Re: Who here programmes in JAVA

From: sleeper75se (sleeper75se_at_yahoo.se)
Date: 2002-02-04 23:24:06


Hi Doug and John,

don't get me wrong - I'd love to use Java, it's just that I
encountered some problems in my testing.

Suppose the signal processing is done in native code, and only the
user interface is written in Java.

Data is received over the serial port and cooked into samples, then
these samples are passed on to the native code for processing.

If the samples are represented as a vector of int-objects, you must
call the methods GetIntArrayElements() and ReleaseIntArrayElements()
at the beginning and end of the native method, like this (from Sun's
JNI-tutorial):

JNIEXPORT jint JNICALL
Java_IntArray_sumArray(JNIEnv *env, jobject obj, jintArray arr)
{
jsize len = (*env)->GetArrayLength(env, arr);
int i, sum = 0;
jint *body = (*env)->GetIntArrayElements(env, arr, 0);
for (i=0; i<len; i++) {
sum += body[i];
}
(*env)->ReleaseIntArrayElements(env, arr, body, 0);
return sum;
}

AFAIK, Java might have split the array/vector into several sections,
meaning that the Get/Release methods copies the data into a single
block.

As long as we're just working with the raw samples, that is ok, but
when we split the signal into multiple bands, perhaps 30 per channel,
we get a lot more data to copy... and performance will suffer.

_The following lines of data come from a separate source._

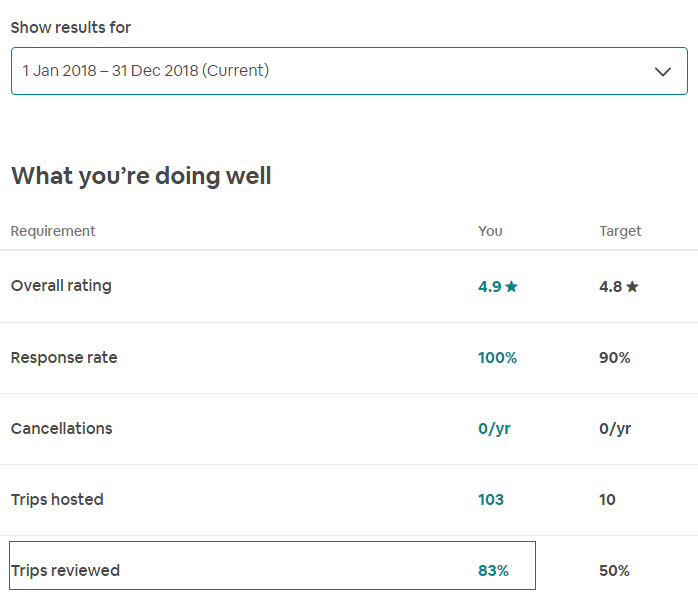Click the 90% response rate target
This screenshot has width=698, height=600.
614,357
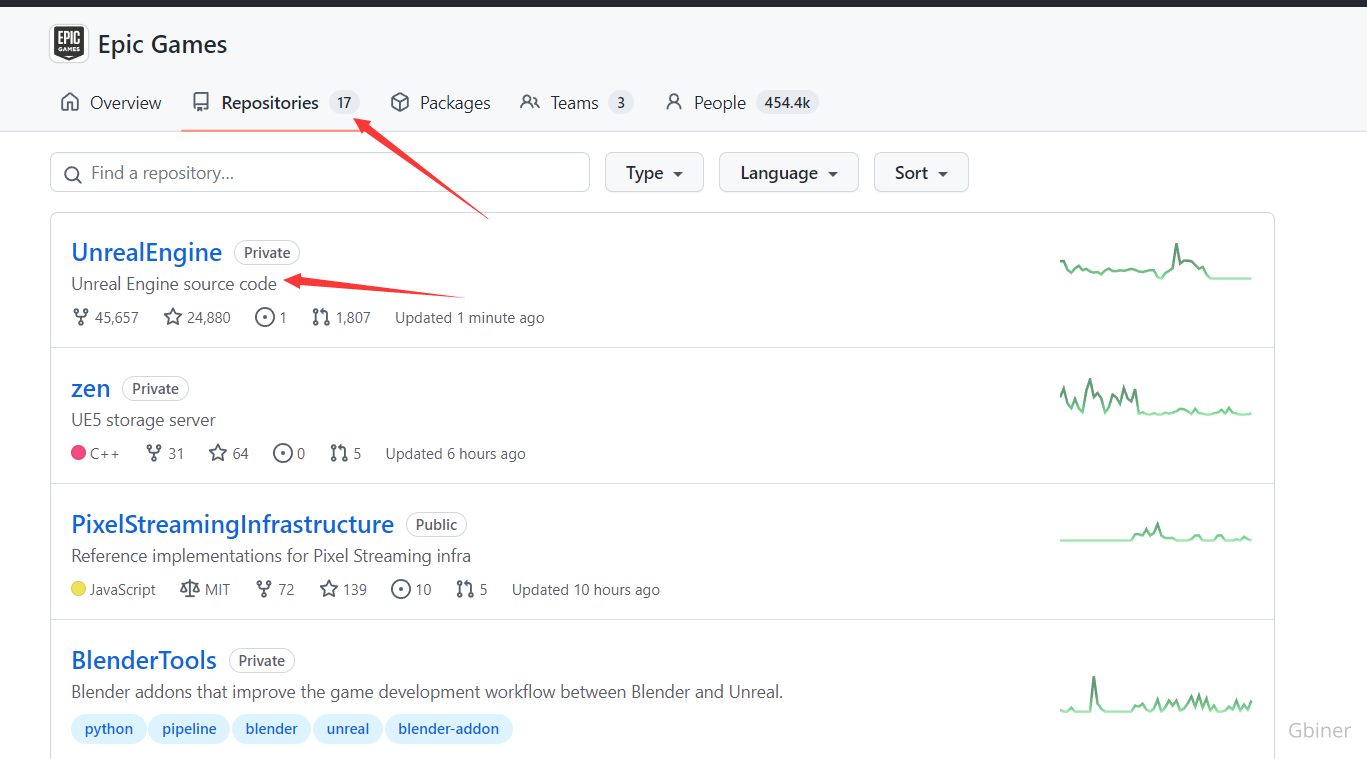Open open-issues count on PixelStreamingInfrastructure
Image resolution: width=1367 pixels, height=759 pixels.
pos(411,590)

Another problem that cropped up: how does one keep the garbage
collector from preempting the process? Most people using a normal
application won't notice, but a 100ms "hickup" now and then isn't
exactly "real-time".

Doug, since you're the Java guru here ;-), maybe you have some clever
solutions? Or am I seeing problems where there are none to be found?